Dominique Gilbert, Une ombre au tableau

L’image qui revient

Tout fonc­tionne sur le mode de la varia­tion là où la matière lan­ga­gière se pul­vé­rise à tra­vers les éclats d’un miroir qui tra­verse les temps . Chaque image n’est donc que ce qu’en disait déjà Dide­rot lorsqu’il écri­vait :“dans mon ima­gi­na­tion, elle n’est qu’une ombre pas­sa­gère”. Mais cette ombre pos­sède chez Gil­bert la capa­cité à deve­nir l’inquiétante zone du vivant là où pour­tant le vivant dis­pa­raît puis revient jusqu’à deve­nir matière de lan­gage — rien de moins, rien de plus.
Dans Une ombre au tableau et sans doute parce que tant de sil­houettes tra­versent le temps, le sens dis­sout toute sécu­rité en ce qui semble par­fois une « foi­rade » au sens pre­mier du terme. L’image se recom­pose pas­sant d’un cer­tain réa­lisme vers une forme de sur­réa­lisme puis à une vision concep­tuelle jusqu’à ce que cette image sorte du tableau. Le « vous » - qui rap­pelle cer­taines prises à parti chère au Nou­veau Roman — comme d’ailleurs la manière qu’a l’auteur de faire de l’image le sujet de la fic­tion — ramène le sujet à la vie par l’intermédiaire de la femme – Signora et Miss K — qui est l’autre sujet du livre voire son point d’ancrage dans le laby­rinthe des temporalités.

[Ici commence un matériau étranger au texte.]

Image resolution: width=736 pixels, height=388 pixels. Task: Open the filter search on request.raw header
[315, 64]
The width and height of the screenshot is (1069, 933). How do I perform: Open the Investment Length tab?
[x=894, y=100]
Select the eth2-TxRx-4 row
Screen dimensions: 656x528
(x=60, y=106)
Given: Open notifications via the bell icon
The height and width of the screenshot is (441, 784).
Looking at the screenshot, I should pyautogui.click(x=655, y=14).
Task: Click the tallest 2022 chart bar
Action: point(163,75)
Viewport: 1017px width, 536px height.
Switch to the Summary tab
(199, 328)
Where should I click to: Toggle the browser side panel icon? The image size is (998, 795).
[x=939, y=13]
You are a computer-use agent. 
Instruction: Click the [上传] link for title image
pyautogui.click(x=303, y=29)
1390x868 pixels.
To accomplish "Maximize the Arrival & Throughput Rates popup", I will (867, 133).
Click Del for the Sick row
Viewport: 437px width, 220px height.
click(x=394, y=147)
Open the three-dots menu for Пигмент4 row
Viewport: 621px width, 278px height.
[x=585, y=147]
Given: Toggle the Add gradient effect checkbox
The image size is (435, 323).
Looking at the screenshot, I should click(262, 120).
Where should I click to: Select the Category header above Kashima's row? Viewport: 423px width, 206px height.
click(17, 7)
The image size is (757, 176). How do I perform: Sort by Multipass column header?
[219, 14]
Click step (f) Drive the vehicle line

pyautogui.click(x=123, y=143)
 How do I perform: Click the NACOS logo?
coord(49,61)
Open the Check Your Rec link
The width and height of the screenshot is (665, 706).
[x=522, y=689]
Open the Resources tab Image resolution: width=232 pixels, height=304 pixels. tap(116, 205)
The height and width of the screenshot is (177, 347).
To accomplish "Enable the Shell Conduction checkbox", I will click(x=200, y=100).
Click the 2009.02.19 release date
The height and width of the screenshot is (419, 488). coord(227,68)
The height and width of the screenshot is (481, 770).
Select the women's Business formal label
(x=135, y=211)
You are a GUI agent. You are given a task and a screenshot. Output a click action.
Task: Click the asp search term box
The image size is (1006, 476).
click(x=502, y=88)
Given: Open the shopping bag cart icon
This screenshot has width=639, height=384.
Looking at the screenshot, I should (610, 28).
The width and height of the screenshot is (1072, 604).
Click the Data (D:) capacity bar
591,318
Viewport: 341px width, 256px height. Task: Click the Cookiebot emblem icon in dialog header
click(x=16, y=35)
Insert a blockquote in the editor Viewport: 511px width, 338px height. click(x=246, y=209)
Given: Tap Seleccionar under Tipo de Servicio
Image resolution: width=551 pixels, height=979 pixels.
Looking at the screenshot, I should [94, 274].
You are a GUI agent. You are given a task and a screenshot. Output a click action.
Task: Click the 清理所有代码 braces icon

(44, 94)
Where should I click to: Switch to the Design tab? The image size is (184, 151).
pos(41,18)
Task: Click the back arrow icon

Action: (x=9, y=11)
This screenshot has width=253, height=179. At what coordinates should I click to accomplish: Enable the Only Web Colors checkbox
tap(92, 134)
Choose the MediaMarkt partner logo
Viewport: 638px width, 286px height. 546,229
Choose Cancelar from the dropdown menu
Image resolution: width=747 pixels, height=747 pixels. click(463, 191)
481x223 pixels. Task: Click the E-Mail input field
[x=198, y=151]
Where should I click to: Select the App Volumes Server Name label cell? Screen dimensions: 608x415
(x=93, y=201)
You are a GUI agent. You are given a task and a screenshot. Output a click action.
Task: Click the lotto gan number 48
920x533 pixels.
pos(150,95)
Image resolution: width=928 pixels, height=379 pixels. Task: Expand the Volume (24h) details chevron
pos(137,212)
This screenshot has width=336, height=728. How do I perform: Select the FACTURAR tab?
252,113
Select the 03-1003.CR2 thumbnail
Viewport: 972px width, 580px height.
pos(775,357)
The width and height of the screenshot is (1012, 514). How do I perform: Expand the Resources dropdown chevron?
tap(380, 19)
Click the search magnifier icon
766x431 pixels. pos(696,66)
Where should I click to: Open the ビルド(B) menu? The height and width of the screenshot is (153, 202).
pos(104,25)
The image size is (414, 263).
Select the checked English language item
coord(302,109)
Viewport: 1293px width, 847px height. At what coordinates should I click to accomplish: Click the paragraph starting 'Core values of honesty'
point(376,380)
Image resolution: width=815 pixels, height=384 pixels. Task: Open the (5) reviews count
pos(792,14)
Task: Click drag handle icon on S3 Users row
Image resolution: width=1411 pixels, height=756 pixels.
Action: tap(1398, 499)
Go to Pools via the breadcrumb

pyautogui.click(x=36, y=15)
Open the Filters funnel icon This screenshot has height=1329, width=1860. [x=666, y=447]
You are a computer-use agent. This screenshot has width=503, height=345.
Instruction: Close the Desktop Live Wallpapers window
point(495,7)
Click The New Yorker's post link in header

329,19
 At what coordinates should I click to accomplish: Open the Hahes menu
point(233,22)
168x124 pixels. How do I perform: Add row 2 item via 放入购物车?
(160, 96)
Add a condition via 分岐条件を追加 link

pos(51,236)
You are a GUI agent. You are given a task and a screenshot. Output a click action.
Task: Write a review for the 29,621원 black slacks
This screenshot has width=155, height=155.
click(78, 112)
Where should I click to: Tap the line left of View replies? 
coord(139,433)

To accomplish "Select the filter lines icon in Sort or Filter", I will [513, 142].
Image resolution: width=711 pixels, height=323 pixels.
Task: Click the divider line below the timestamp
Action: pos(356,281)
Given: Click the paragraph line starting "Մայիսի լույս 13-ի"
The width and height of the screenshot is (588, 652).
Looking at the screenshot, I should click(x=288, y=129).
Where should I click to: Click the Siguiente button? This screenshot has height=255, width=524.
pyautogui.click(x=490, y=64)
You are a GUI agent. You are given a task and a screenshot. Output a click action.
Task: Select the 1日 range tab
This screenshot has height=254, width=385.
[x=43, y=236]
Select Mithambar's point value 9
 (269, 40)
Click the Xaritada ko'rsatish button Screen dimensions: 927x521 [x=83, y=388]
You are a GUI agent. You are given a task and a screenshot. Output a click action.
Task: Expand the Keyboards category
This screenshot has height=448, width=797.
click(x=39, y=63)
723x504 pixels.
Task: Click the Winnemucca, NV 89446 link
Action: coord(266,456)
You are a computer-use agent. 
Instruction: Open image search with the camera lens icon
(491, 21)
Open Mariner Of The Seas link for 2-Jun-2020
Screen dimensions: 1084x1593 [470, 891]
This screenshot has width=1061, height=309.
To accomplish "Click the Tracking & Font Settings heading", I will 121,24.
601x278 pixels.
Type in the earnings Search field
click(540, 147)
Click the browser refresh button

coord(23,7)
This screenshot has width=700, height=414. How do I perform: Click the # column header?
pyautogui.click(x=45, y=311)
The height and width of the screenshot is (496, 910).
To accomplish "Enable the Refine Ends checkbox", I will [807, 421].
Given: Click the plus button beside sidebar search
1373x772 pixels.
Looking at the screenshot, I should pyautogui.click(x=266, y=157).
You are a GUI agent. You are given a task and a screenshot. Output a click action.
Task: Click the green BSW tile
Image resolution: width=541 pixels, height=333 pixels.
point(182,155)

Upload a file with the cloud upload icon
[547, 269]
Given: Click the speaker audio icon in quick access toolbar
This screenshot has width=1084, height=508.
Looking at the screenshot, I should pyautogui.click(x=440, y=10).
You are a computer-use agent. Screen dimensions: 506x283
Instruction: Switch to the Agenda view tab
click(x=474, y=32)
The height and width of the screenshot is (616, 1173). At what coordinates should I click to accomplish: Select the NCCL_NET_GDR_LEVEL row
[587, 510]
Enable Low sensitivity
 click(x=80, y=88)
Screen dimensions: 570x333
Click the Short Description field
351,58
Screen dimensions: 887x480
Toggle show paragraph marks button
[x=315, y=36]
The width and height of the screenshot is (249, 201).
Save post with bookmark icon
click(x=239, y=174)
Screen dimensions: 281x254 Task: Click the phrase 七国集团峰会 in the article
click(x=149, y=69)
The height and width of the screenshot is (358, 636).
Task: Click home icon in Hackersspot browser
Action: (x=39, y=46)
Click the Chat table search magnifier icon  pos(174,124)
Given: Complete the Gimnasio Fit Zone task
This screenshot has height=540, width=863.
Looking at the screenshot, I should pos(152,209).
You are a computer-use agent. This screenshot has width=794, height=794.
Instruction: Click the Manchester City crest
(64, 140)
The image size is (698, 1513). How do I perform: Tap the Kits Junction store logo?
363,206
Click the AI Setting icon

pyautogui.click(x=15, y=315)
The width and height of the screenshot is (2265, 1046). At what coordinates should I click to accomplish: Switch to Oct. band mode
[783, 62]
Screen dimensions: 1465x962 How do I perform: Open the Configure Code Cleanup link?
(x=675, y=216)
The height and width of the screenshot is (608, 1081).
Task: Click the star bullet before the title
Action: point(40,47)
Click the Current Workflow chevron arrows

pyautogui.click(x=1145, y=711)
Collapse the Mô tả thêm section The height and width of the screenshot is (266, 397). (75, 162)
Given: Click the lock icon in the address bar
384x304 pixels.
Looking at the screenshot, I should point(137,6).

En son néces­saire trans­fuge, des glis­se­ments ont lieu loin des motifs par­fois pous­sié­reux. Le lec­teur pris de ver­tige dans ce mon­tage ne capi­ta­lise par­fois plus rien. Il se laisse aller au pur plai­sir d’un cor­pus qui  répond à la simple curio­sité du visible, du lisible mais tout autant au désir de voir ce qui est absence, manque, ombre. Tout danse là où sautent les ver­rous du monde. Lire n’est plus sai­sir, appré­hen­der, c’est se lais­ser enva­hir par un flux auquel Gil­bert donne « corps » pour offrir une sorte d’immanence de l’état de rêve éveillé au moment où la matière à lire se trans­forme à l’état d’évidence lumi­neuse.
Une telle écri­ture offre une expé­rience intense. Les appa­rences sont man­gées afin que d’autres images nous mangent, nous enve­loppent comme celles de nos rêves dans leur force majeure — n’oublions jamais que lorsque nous rêvons nous ne croyons pas que l’on rêve. L’apparent délire de L’auteur donne vie car il parle vrai­ment la confu­sion men­tale dans le flots des images. Il fait pas­ser de l’illusion subie à l’illusion exhi­bée. Il existe donc une condi­tion « lit­to­rale » de l’oeuvre en tant que lieu des extrêmes, des bords et des débor­de­ments. L’auteur en est le géo­mètre mais sans jamais cise­ler des sur­faces et arrêtes polies, lisses, ache­vées pas plus que des axiomes purs.

L’œuvre per­met de se perdre et de se retrou­ver tant elle sou­ligne le fait que signa­lait Giac­co­metti : “j’ai tou­jours eu l’impression d’être un per­son­nage vague, un peu flou, mal situé”. Le corps ne dis­pa­raît pas. Il appa­raît sous un autre registre que celui d’une ombre « por­tée », dans l’aire d’un jeu qui laisse en « plan » toutes les réponses au qui suis-je ? La langue comme l’image n’est plus l’indice de la pos­ses­sion car­nas­sière des appa­rences dont le pré­tendu “réa­lisme” repré­sente la forme la plus détes­table.
“Qu’ils ne viennent plus nous emmer­der avec ces his­toires d’objectivité et de choses vues”
écri­vait déjà Beckett. Il pour­rait trou­ver dans Gil­bert un auteur consé­quent dont ce livre per­met de cer­ner le corps en une sai­sie dif­fé­ren­tielle et l’image en des­sous d’un seuil de « visi­bi­lité . Et c’est parce que le tableau para­doxa­le­ment montre “mal” que la lit­té­ra­ture parle mieux.

jean-paul gavard-perret

Dominque Gil­bert, Une ombre au tableau, Edi­tions du Lit­té­raire, Paris, 2017, 194 p. — 19,50 €.